A platform for the poor

Published : Feb 14, 2003 00:00 IST

Economist and Nobel laureate Amartya Sen addressing the public hearing in Delhi on January 10. - ANU PUSHKARANA

Economist and Nobel laureate Amartya Sen addressing the public hearing in Delhi on January 10. - ANU PUSHKARANA

A public hearing organised in Delhi by the Right to Food Campaign, a nation-wide network of public-spirited individuals and organisations, brings out the survival struggles of impoverished people in diverse parts of the country.

ARID statistics may tell their own tale, and perhaps afford opportunity for artful interpretations that obscure underlying realities. Hunger and undernourishment in India though, represent a gathering crisis that could soon assume catastrophic dimensions. In three weeks of bitter cold and enveloping gloom in the northern region of the country in January, a thousand or more of the poor and the indigent are known to have died. They will enter official records as anonymous statistics, nameless victims of extreme weather stress. But there is little question that their vulnerability to climatic extremities is a direct consequence of nutritional deficiencies.

The cold wave deaths, in other words, are little else than another manifestation of the life of deprivation that millions in this country continue to lead, while the focus of official policy remains obsessively confined to the trappings of a globalised economy that serve a narrow social elite.

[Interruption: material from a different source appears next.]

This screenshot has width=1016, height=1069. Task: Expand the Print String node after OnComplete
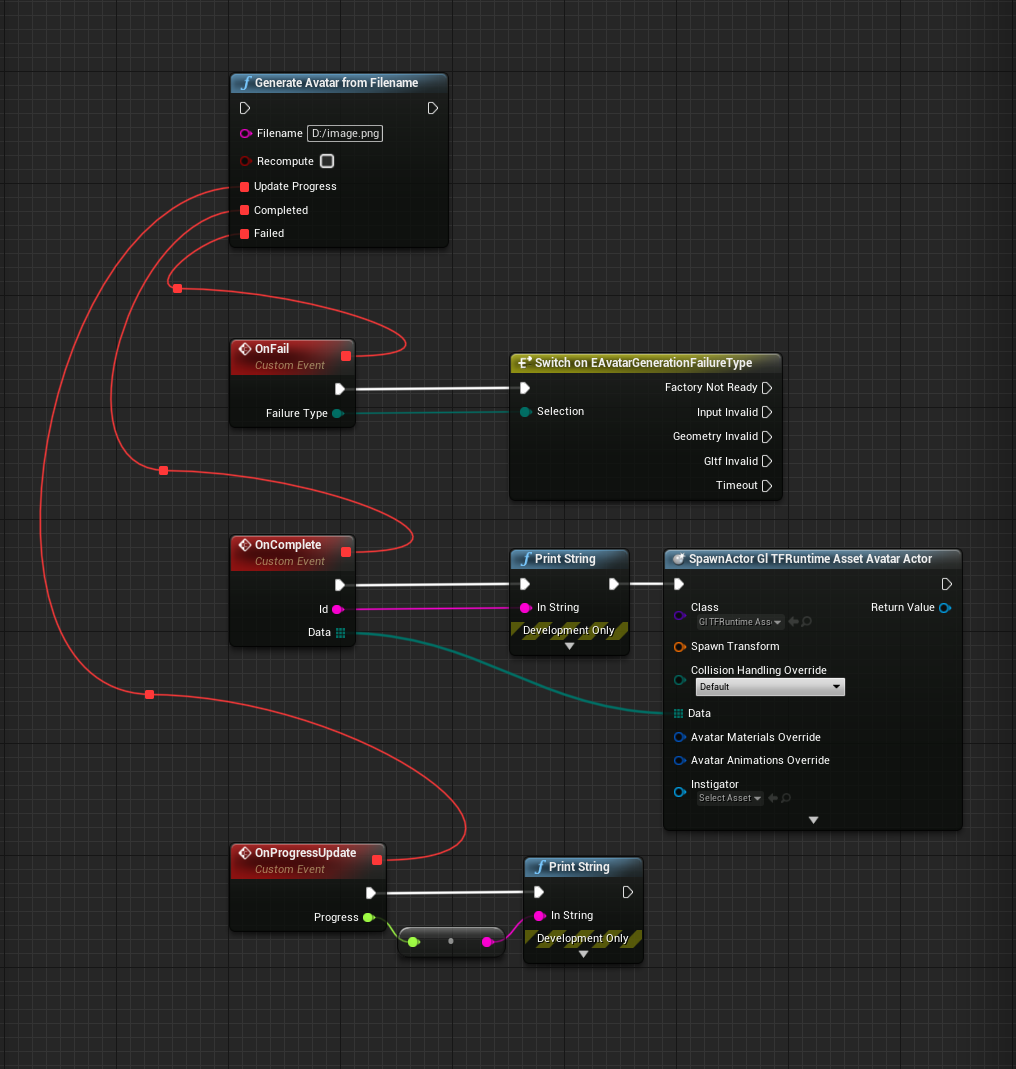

Among the many who raised their voices at the outrage were Swami Agnivesh and Valson Thampu, two men of different religious persuasions, united in fidelity to their respective faiths and joined in basic humanism. "Does the right to life entitle citizens to protection only from terrorists?" they asked in an ironic reference to the singular fixation of the Central government today. The answer is self-evident, since the "moral high ground to fight terrorism must be derived from an uncompromising commitment to protect life from every threat that imperils it". And that was not all by way of the harsh reproach of state policy that the cold wave deaths embody: "Deaths due to cold or starvation should be deemed a darker blot on the state than the toll of terrorism. They are predictable and preventable. We know who are the enemies and where the victims are. We have the resources required to avert these tragedies. But nothing is done and the toll continues to rise. That leaves us with only one inference: we have no intrinsic value for human life unless it is embellished by caste or class labels."

Early in January, the poor in their hundreds gathered from diverse parts of the country on the grounds of Delhi University to share experiences of the daily grind they have to endure to just subsist on the margins of physical survival. They had few embellishments by way of caste or class labels, but they were part of a growing tide of political assertion by the poor, now intent as never before on securing their rights under the law of the land.

The jan sunwai, or public hearing, was the latest event in the Right to Food Campaign, a growing nation-wide network that has stepped up its efforts in the context of the acute scarcity conditions afflicting large parts of the country.

It was a bitterly cold morning in Delhi and with the extreme weather having persisted for over a week the media had begun to bury accounts of human suffering and death in the less conspicuous nooks. But the questions posed at the public hearing were scarcely blunted by the cold. Neither was the sheer poignancy of the testimonies delivered by individuals from as far afield as East Champaran in Bihar, South 24-Parganas in West Bengal, Baran in Rajasthan, Bolangir in Orissa and other districts in the country's growing zones of scarcity.

The Right to Food Campaign has grown over the last two years from the kernel of a public interest petition filed in the Supreme Court by the People's Union for Civil Liberties (PUCL). Obscured in the aggregate monsoon estimates, vast areas had suffered through successive years of severe rainfall deficiency. The PUCL petition in this context demanded that the accumulating stocks in the government's food warehouses be used to meet the endemic conditions of scarcity and deprivation in the country.

After four hearings, the Supreme Court in September 2001, issued notice to the Union government and 16 States, demanding explanations for their failure to identify the "below poverty line" (BPL) families earmarked as special beneficiaries of the targeted public distribution system (TPDS). At two subsequent hearings, the court expressed its dissatisfaction with the rate of progress. And in November 2001, it asked the Union government to "indicate" how it would ensure that the welfare and food security schemes it had formulated would actually reach the intended beneficiaries.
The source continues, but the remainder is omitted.